Specifying models using JSON string

Treelite supports loading models from major tree libraries, such as XGBoost and scikit-learn. However, you may want to use models trained by other tree libraries that are not directly supported by Treelite. The JSON importer is useful in this use case. (Alternatively, consider using the model builder instead.)

Toy Example 

Consider the following tree ensemble, consisting of two regression trees:

where each node is assign a unique integer key, indicated in red. Note that integer keys need to be unique only within the same tree.

You can construct this tree ensemble by calling import_from_json() with an appropriately formatted JSON string. We will give you the example code first; in the following section, we will explain the meaining of each field in the JSON string.

Note

dump_as_json() will NOT preserve the JSON string that’s passed into import_from_json()

The operation performed in import_from_json() is strictly one-way. So the output of dump_as_json() will differ from the JSON string you used in calling import_from_json().

import treelite

json_str = """
{
    "num_feature": 3,
    "task_type": "kBinaryClfRegr",
    "average_tree_output": false,
    "task_param": {
        "output_type": "float",
        "grove_per_class": false,
        "num_class": 1,
        "leaf_vector_size": 1
    },
    "model_param": {
        "pred_transform": "identity",
        "global_bias": 0.0
    },
    "trees": [
        {
            "root_id": 0,
            "nodes": [
                {
                    "node_id": 0,
                    "split_feature_id": 1,
                    "default_left": true,
                    "split_type": "categorical",
                    "categories_list": [1, 2, 4],
                    "categories_list_right_child": false,
                    "left_child": 1,
                    "right_child": 2
                },
                {
                    "node_id": 1,
                    "split_feature_id": 2,
                    "default_left": false,
                    "split_type": "numerical",
                    "comparison_op": "<",
                    "threshold": -3.0,
                    "left_child": 3,
                    "right_child": 4
                },
                {"node_id": 2, "leaf_value": 0.6},
                {"node_id": 3, "leaf_value": -0.4},
                {"node_id": 4, "leaf_value": 1.2}
            ]
        },
        {
            "root_id": 1,
            "nodes": [
                {
                    "node_id": 1,
                    "split_feature_id": 0,
                    "default_left": false,
                    "split_type": "numerical",
                    "comparison_op": "<",
                    "threshold": 2.5,
                    "left_child": 2,
                    "right_child": 4
                },
                {
                    "node_id": 4,
                    "split_feature_id": 2,
                    "default_left": true,
                    "split_type": "numerical",
                    "comparison_op": "<",
                    "threshold": -1.2,
                    "left_child": 6,
                    "right_child": 8
                },
                {"node_id": 2, "leaf_value": 1.6},
                {"node_id": 6, "leaf_value": 0.1},
                {"node_id": 8, "leaf_value": -0.3}
            ]
        }
    ]
}
"""
model = treelite.Model.import_from_json(json_str)
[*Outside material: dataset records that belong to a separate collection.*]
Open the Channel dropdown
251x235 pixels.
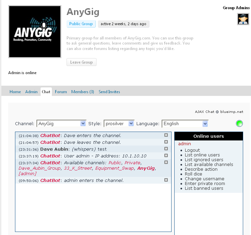61,123
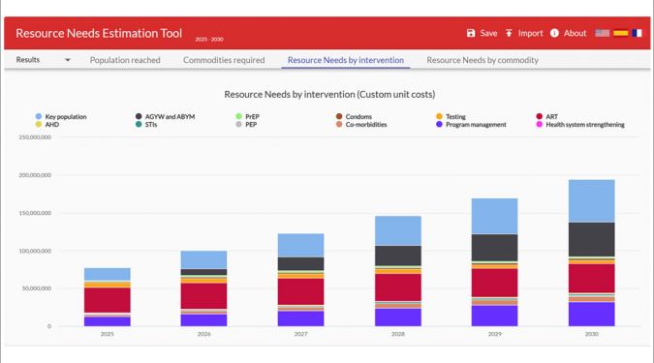Image resolution: width=654 pixels, height=363 pixels.
Task: Click the Testing orange legend dot
Action: [x=439, y=116]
Building model components using JSON 

Model metadata 

In the beginning, we must specify certain metadata of the model.

num_teature: Number of features (columns) in the training data
average_tree_output: Whether to average the outputs of trees. Set this to True if the model is a random forest.
task_type / task_param: Parameters that together define a machine learning task.
model_param: Other important parameters in the model.

Task Parameters: Define a machine learing task 

The task_type parameter is closely related to the content of task_param. The task_param object has the following parameters:

output_type: Type of leaf output. Either float or int.
grove_per_class: Boolean indicating a particular organization of multi-class classifier.
num_class: Number of targer classes in a multi-class classifier. Set this to 1 if the model is a binary classifier or a non-classifier.
leaf_vector_size: Length of leaf output. A value of 1 indicates scalar output.

The docstring of TaskType explains the relationship between task_type and the parameters in task_param:

enum class treelite::TaskType : uint8_t

Enum type representing the task type.

The task type places constraints on the parameters of TaskParam. See the docstring for each enum constants for more details.

Values:

enumerator kBinaryClfRegr

Catch-all task type encoding all tasks that are not multi-class classification, such as binary classification, regression, and learning-to-rank.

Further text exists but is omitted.